> _WHAT THE TASK REQUIRES_: Copy out the lines beginning at the one with "This screenshot has height=1568, width=398." and ending at the last line of the data, both included; pictures stay out.

> _EXERCISE INPUT_:
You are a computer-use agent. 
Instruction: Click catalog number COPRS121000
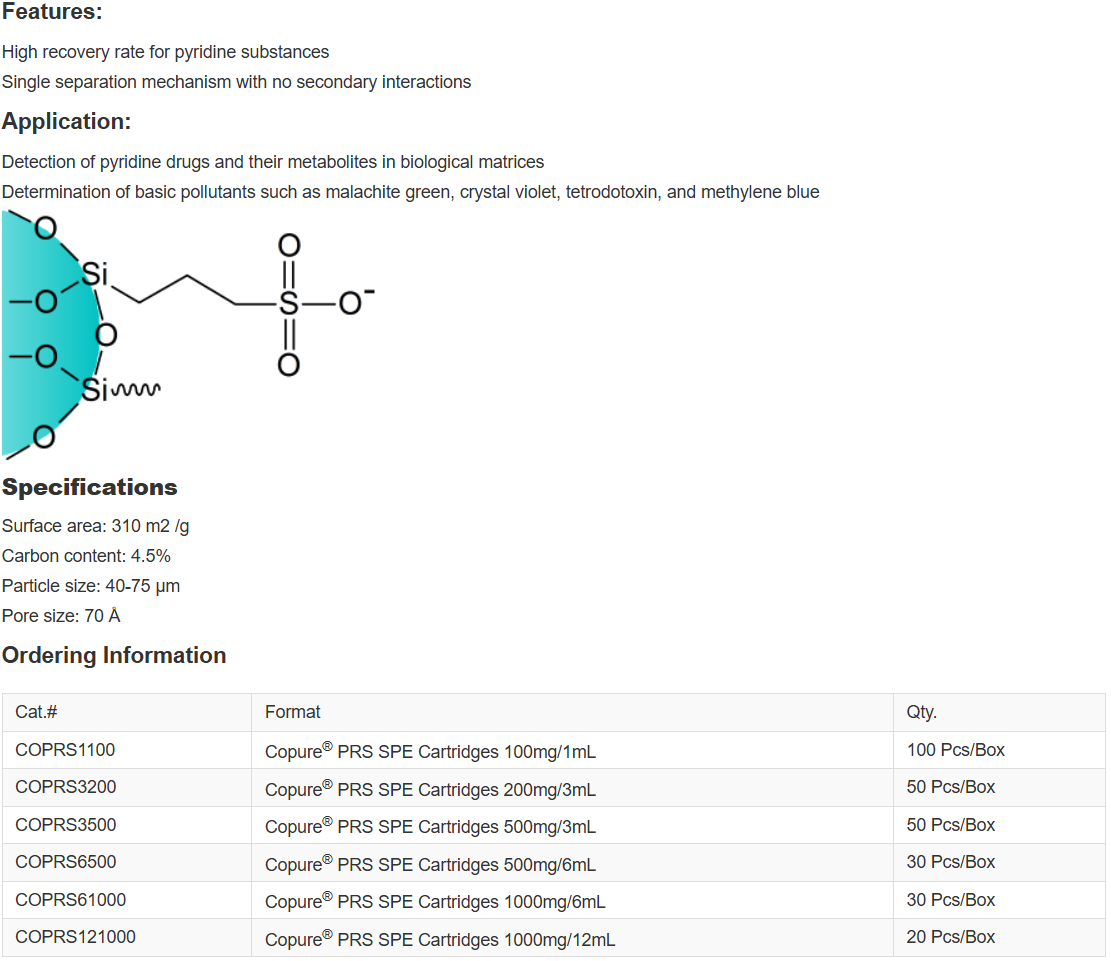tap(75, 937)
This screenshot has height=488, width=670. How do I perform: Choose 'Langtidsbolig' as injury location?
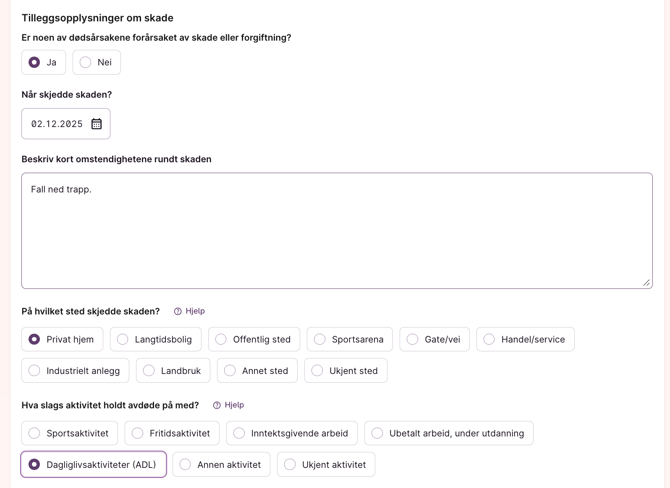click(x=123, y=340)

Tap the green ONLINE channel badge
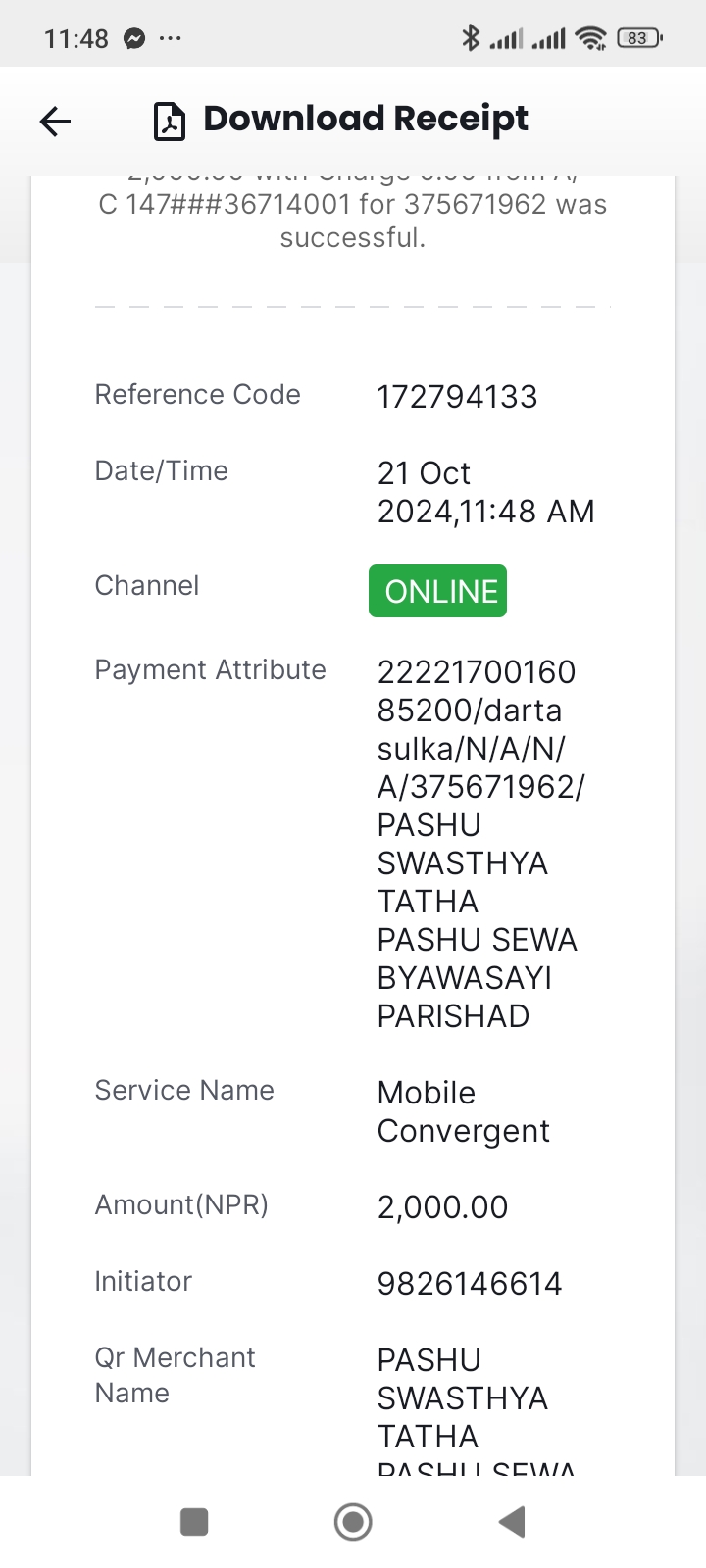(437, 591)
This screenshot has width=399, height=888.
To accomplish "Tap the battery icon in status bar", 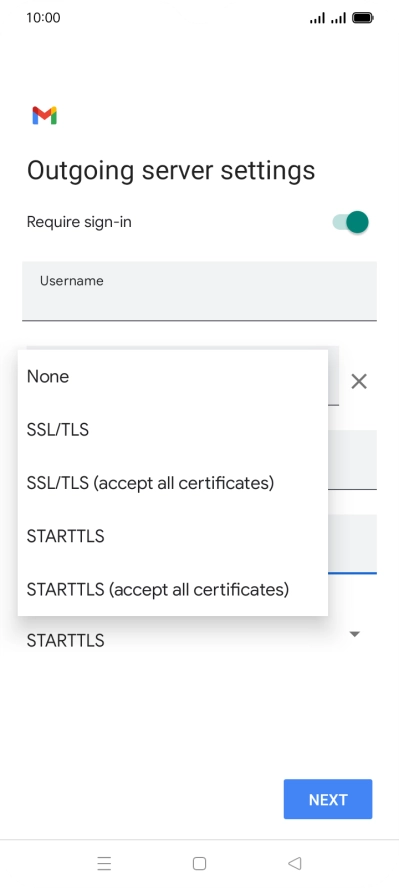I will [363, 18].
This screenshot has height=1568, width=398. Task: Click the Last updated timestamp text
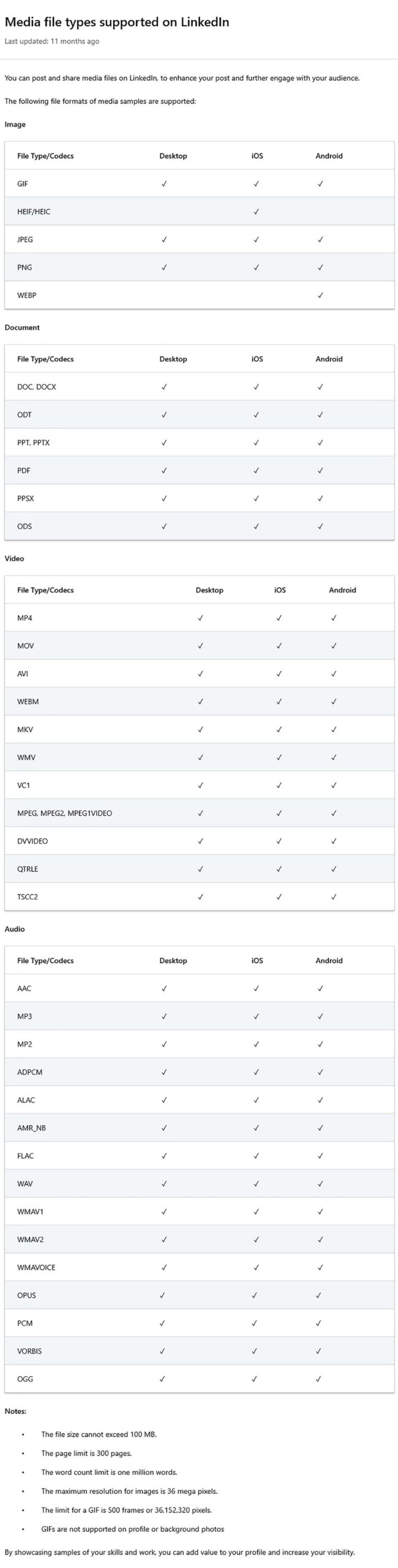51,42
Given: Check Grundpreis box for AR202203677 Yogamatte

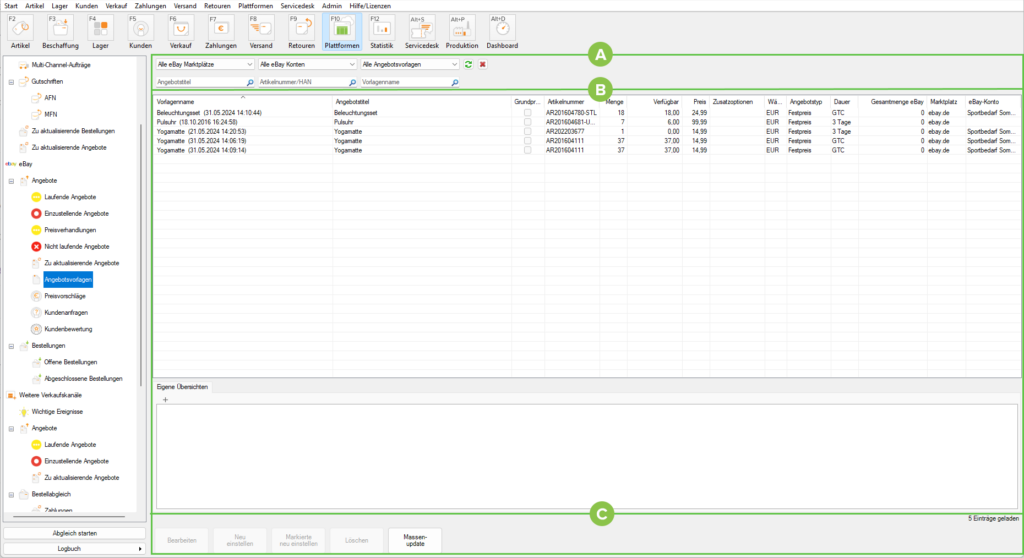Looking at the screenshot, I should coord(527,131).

> _ANSWER TO THIS TASK_:
This screenshot has height=1568, width=398. Task: Click the Last updated timestamp text
51,42
Given: Check Grundpreis box for AR202203677 Yogamatte

Looking at the screenshot, I should coord(527,131).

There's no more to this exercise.